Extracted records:

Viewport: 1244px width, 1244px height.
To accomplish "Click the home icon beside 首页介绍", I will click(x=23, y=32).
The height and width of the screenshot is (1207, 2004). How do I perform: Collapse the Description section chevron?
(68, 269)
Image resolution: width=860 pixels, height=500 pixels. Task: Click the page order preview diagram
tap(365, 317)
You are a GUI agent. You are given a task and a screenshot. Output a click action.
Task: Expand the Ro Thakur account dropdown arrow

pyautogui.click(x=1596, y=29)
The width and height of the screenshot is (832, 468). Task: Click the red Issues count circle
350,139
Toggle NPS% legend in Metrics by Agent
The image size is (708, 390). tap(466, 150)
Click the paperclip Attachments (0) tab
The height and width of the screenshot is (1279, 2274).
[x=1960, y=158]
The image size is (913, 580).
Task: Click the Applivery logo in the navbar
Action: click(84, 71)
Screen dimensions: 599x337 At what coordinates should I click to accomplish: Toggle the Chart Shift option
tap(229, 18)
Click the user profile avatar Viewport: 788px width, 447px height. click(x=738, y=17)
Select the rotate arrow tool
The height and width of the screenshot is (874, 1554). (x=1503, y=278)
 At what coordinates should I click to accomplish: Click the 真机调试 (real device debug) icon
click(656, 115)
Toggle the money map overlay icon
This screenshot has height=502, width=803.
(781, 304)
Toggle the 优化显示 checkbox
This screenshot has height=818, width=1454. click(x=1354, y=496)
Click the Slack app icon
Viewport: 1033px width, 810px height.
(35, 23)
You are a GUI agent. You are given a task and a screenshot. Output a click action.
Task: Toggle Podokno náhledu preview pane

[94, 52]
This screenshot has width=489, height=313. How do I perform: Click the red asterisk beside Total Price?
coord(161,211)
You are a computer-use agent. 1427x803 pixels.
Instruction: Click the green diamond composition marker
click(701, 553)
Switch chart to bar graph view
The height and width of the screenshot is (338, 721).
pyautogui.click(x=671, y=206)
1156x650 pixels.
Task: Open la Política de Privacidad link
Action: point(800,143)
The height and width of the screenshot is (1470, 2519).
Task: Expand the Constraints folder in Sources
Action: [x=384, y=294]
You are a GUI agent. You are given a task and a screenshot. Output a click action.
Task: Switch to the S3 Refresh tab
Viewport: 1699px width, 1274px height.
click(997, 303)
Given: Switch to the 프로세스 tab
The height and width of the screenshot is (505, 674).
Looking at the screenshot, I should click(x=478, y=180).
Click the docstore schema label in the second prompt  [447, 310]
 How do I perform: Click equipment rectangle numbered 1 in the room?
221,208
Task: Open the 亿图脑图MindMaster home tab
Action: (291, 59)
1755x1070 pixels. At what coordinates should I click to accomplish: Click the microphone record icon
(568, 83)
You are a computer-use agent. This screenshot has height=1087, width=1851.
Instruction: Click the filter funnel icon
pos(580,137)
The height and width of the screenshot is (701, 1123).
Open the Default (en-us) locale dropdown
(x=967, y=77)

- **Work to complete**
The answer must be a single number: the count of lines in the data that contain the word "computer".

- **Result below**
2